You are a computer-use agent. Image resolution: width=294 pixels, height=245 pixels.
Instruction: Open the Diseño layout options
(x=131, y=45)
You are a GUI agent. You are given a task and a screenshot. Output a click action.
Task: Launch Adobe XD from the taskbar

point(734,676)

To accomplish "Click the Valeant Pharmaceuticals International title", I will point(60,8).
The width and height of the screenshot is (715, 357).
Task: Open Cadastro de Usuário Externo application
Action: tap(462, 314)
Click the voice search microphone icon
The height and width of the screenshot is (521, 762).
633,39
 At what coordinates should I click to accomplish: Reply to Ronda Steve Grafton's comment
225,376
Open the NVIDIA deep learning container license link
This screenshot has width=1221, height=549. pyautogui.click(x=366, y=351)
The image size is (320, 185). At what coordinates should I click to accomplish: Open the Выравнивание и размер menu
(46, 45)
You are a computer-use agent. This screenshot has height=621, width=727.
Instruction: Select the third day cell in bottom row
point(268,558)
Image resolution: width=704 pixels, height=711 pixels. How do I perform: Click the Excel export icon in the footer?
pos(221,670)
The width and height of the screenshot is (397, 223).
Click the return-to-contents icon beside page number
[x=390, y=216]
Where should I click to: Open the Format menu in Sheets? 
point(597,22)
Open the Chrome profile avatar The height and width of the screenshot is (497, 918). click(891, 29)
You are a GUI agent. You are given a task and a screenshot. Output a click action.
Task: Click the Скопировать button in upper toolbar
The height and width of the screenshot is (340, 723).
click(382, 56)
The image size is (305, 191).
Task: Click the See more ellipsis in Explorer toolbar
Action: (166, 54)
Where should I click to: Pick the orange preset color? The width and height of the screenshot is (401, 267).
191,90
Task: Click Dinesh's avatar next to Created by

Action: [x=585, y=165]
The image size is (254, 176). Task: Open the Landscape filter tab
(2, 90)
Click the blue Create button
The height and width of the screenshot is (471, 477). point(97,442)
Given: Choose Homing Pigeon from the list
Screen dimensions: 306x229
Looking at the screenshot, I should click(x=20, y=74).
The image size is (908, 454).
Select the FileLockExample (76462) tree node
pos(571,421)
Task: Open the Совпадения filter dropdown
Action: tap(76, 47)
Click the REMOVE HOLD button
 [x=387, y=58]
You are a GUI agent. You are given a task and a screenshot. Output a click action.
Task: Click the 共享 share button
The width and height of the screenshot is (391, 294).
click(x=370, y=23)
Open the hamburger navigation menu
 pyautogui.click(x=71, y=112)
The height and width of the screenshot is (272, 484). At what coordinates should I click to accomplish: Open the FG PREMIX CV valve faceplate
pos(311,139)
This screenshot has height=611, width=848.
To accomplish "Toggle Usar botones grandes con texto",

= THE TASK =
A single number is required: how many lines in the material hold the word "computer".

= SOLUTION =
2